In Ecuador and Haiti, there is acute violence and a collapse of the authority of those countries’ governments. In Peru, the government of Pedro Castillo has been paralyzed by an institutional and legal war waged relentlessy by the political opposition. Brazil is also highly polarized. Lula da Silva won the recent election with a very small margin of votes, supported by a coalition with many internal differences. Upon assuming office, he will have to face an opposition-dominated legislature in a country where most of its component states will also be governed by the opposition.
Argentina will have national elections next year in an atmosphere of great uncertainty favoring the right wing, which achieved an important advance at the end of 2021 by winning control of the senate in that year’s legislative elections. In Bolivia, the violent racist opposition in Santa Cruz continues to promote conditions for a new coup attempt against the government of Luis Arce. In Chile, Gabriel Boric has been unable to formulate a national project capable of confronting and overcoming the endless class war of the country’s right wing, a political failure expressed in the defeat in the recent referendum of the proposal for a new constitution. With different nuances, these same patterns of polarization, instability and insecurity characterize Mexico, Guatemala, Honduras and El Salvador.
Cuba continues to stand as an indomitable model of the defense of national dignity, but its population experiences extreme hardship as a result of the ruthless, genocidal U.S. blockade. The bolivarian government of President Nicolás Maduro and the Venezuelan people have overcome the worst effects of the innumerable illegal coercive measures, sabotage and assassination attempts by the United States, the European Union and the Colombian government of Iván Duque. But it will take time to achieve the full recovery of its economy and society after more than a decade of savage Western aggression, still in force, as demonstrated by the recent renewal by the European Union of its illegal coercive measures against Venezuela.
Few countries in the region are politically, economically and socially stable. In the countries of the Central American system, the Dominican Republic, Costa Rica, Panama and, especially, Nicaragua show the highest levels of stability. Nicaragua has achieved this despite the persistent aggression of the United States and its allies.
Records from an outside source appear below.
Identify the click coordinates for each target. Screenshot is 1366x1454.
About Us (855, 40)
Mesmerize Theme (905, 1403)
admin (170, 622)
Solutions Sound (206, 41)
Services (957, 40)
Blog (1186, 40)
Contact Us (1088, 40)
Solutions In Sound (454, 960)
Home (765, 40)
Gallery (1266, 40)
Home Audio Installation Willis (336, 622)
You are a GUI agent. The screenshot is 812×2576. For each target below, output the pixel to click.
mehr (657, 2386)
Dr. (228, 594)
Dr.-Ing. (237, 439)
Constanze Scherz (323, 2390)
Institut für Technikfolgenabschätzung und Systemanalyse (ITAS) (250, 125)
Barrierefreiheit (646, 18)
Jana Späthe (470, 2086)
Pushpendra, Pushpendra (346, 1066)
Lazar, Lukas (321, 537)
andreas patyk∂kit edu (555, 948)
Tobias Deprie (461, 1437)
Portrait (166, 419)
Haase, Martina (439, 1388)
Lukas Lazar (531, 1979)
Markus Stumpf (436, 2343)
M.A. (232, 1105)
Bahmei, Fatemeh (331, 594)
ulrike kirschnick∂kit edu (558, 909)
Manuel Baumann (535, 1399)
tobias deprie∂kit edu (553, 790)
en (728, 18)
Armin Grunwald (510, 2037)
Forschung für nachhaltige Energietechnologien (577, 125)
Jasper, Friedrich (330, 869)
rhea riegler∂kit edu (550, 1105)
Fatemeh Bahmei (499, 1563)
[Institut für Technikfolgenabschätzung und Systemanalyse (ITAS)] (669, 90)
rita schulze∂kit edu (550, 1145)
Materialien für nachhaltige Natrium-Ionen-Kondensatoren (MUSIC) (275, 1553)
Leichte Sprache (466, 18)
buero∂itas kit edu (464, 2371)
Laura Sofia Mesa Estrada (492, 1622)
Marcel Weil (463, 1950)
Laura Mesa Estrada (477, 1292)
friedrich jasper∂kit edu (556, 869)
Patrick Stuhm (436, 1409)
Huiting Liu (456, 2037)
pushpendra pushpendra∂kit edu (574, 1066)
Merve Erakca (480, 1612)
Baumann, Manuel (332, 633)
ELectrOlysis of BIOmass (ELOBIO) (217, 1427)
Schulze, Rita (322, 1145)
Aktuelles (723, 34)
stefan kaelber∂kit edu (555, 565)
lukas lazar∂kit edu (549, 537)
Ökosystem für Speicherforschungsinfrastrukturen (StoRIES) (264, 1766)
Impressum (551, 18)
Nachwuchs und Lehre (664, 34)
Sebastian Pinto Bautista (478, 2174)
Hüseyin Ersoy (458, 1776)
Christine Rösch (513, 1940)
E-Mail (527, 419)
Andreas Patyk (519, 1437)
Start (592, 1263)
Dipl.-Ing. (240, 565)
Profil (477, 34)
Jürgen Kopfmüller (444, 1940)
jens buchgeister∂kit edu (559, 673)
The country’s society and economy assimilated in an unexpectedly short time the serious economic consequences of the violent failed coup attempt of 2018, organized by the United States and some countries of the European Union. They had practically overcome the effects of that failed coup attempt when Covid-19 appeared in 2020, a challenge which Nicaragua’s government under President Ortega also overcame with exceptional success
Similarly, Nicaragua has managed to adjust its economy to successive North American and European illegal coercive measures over the last five years, achieving GDP growth this year of more than 5%, among the highest in Latin America and the Caribbean. The municipal elections last November 6th proved that Nicaragua has achieved levels of political and social cohesion and unity, of peace and citizen security that remain a distant dream for the rest of Latin America. Together with the revolutionary processes of Cuba and Venezuela, the People as President in Nicaragua defend the country’s national sovereign dignity, actively promoting the region’s emancipation and integration in a multipolar world, with no illusions that the West’s genocidal elites are going to give up voluntarily one iota of their economic power.